(Stored entries)

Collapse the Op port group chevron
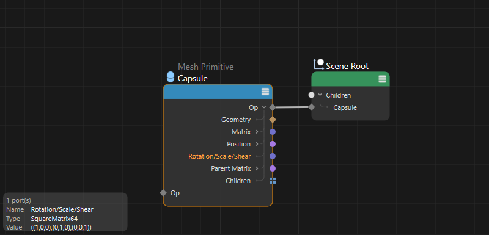 click(x=264, y=107)
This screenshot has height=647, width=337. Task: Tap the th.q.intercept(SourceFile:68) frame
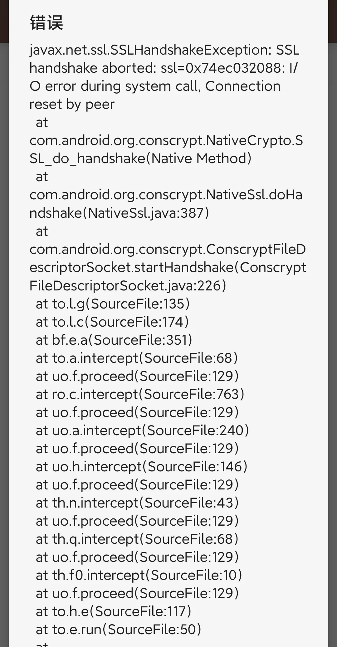(x=137, y=539)
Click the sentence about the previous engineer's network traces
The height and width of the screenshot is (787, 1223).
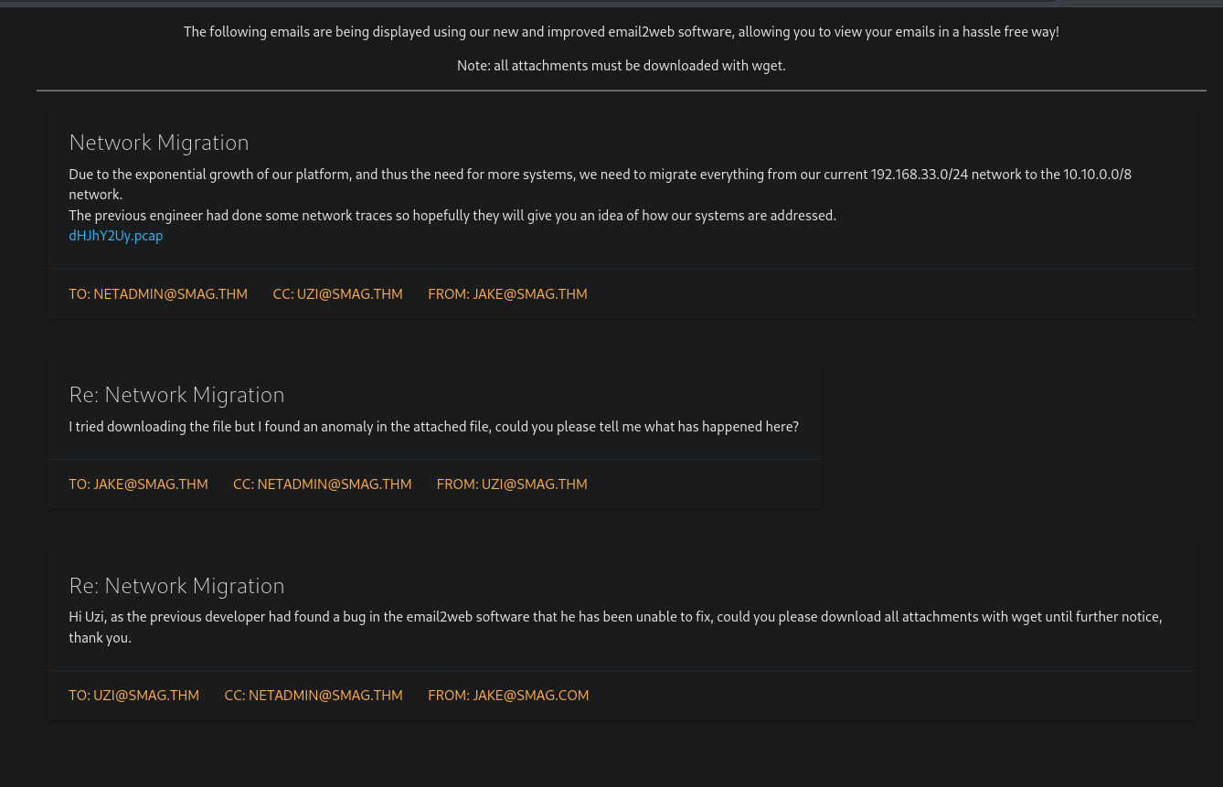point(452,216)
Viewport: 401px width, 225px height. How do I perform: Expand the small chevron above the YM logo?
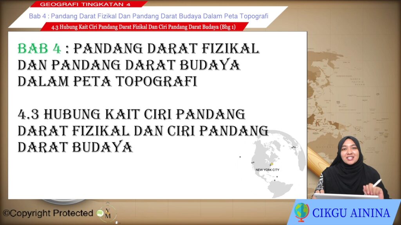click(107, 204)
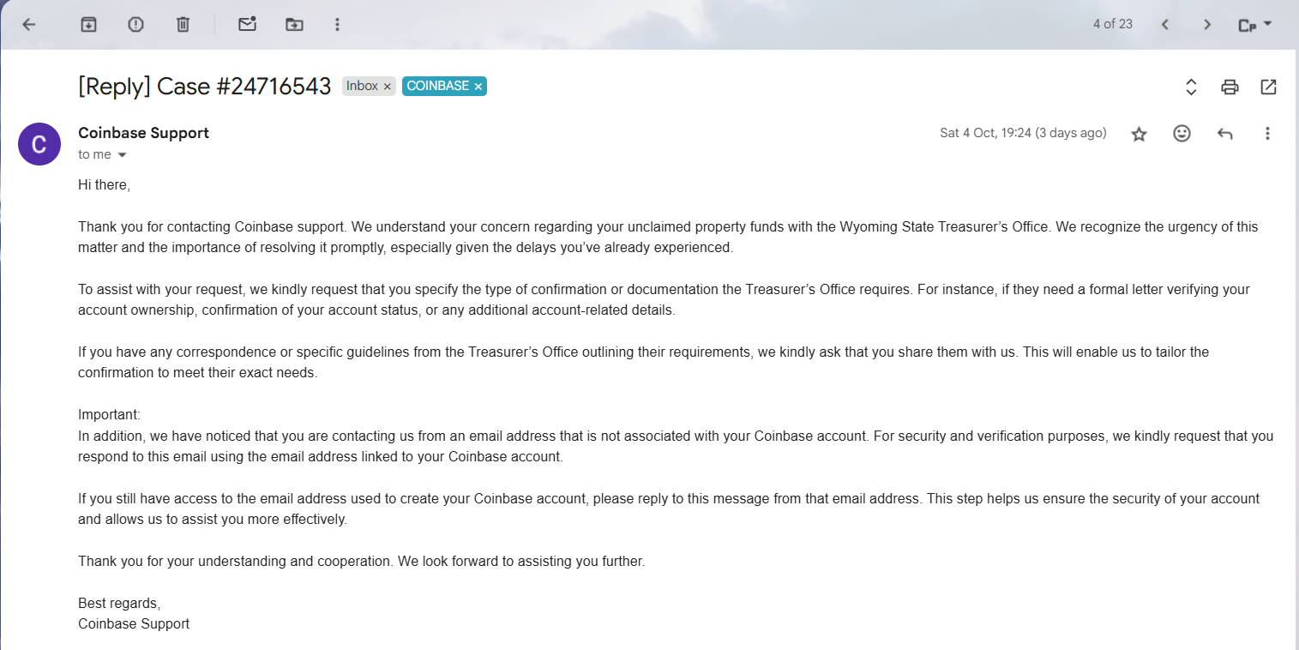The height and width of the screenshot is (650, 1299).
Task: Report this email as spam
Action: [x=135, y=25]
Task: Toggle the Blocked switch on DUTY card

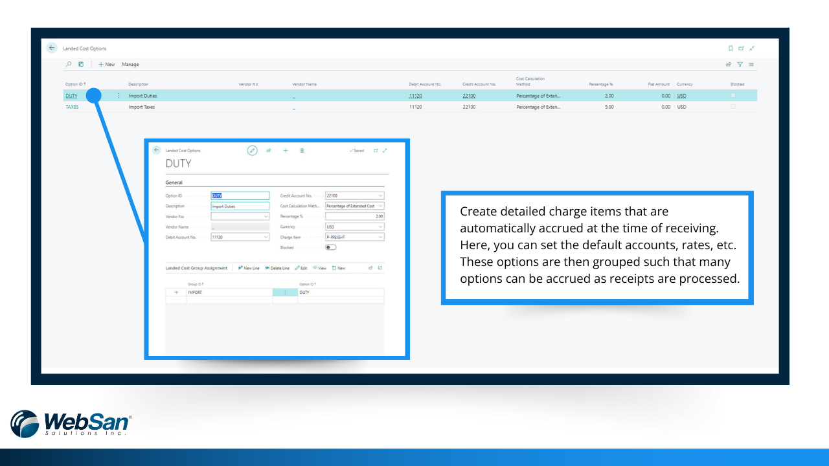Action: 331,247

- **ABOUT THIS TASK**:
Copy exactly the lines from the first line of the records above through the line with "Click the sentence", both included, and nothing else. Pictures stay out.

- **WRITTEN ANSWER**:
Collapse the Op port group chevron
 click(x=264, y=107)
This screenshot has height=647, width=337. Task: Tap the th.q.intercept(SourceFile:68) frame
(x=137, y=539)
Click the sentence about the previous engineer's network traces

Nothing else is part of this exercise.